*** Provided data Section Begins ***

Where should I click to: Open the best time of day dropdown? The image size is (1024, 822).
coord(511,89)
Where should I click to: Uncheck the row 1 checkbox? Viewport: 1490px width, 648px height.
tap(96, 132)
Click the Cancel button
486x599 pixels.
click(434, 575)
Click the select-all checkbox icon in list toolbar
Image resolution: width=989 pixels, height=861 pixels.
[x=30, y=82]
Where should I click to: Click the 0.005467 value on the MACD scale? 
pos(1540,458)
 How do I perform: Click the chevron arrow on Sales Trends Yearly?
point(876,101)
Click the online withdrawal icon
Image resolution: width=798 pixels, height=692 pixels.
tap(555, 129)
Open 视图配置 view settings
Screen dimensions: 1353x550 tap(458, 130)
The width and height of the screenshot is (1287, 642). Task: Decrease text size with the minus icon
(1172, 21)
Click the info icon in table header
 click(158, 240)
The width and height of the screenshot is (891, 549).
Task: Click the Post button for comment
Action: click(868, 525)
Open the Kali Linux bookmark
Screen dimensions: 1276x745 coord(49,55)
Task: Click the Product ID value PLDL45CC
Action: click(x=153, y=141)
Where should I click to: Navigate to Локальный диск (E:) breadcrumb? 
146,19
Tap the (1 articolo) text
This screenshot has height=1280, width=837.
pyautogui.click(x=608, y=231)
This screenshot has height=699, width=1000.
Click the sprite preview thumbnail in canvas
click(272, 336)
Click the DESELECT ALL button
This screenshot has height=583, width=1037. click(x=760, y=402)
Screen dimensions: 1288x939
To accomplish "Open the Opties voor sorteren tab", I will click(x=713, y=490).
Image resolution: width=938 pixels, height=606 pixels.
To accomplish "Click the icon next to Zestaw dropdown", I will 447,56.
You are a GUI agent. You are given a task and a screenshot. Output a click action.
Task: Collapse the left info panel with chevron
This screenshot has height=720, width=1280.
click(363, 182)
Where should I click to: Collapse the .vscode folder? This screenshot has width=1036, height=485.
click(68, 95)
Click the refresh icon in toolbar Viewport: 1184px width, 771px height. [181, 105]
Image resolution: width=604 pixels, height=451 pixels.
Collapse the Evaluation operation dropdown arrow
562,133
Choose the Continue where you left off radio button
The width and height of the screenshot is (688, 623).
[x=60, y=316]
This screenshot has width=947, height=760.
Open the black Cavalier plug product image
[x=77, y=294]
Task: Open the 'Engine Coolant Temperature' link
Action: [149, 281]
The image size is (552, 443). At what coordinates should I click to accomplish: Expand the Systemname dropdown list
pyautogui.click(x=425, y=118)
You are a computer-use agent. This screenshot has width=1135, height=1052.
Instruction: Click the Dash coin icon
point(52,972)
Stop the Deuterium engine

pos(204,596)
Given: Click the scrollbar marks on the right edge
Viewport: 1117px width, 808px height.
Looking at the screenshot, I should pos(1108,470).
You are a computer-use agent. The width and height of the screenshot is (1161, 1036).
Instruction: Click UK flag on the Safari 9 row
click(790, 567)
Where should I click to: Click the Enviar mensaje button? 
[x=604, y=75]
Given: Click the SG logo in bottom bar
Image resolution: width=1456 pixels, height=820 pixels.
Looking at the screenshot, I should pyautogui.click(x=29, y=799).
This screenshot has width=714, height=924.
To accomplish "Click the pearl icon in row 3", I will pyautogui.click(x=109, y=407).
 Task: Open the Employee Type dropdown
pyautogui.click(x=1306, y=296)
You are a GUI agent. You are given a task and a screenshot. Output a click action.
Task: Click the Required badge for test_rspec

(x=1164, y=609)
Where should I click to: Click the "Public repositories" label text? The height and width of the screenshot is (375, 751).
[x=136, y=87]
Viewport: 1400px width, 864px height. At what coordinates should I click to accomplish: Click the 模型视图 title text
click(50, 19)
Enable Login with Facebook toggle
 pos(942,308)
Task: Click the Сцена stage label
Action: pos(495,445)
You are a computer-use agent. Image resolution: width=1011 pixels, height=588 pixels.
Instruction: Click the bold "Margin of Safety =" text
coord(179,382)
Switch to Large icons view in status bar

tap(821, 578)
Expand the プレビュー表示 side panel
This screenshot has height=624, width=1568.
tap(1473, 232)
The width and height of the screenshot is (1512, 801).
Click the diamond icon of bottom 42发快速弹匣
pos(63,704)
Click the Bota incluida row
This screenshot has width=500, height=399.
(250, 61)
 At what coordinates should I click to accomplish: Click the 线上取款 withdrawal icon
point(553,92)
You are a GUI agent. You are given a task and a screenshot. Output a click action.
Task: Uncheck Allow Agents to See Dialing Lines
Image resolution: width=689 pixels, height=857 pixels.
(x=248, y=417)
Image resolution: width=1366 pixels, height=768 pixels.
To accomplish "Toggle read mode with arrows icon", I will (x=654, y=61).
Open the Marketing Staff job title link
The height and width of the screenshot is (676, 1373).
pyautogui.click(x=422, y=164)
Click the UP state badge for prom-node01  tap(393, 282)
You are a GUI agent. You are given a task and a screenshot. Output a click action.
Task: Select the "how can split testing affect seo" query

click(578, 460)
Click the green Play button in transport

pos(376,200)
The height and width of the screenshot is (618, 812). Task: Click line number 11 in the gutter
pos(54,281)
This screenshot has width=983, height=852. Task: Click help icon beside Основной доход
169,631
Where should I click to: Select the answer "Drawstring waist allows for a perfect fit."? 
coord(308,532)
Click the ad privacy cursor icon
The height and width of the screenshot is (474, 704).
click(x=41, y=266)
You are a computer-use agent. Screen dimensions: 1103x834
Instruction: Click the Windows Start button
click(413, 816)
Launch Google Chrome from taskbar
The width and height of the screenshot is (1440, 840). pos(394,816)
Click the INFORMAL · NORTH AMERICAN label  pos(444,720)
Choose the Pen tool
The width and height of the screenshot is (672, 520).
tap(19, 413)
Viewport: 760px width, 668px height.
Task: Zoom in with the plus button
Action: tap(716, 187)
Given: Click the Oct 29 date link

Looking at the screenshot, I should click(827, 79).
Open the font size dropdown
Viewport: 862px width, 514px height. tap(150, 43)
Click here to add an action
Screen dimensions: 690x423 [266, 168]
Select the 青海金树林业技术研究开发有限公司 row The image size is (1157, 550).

*** Provided data Section Ends ***

_Work required_: Check each line above for the word "panel" and copy every line that has it.

_Problem solution_:
Task: Collapse the left info panel with chevron
Expand the プレビュー表示 side panel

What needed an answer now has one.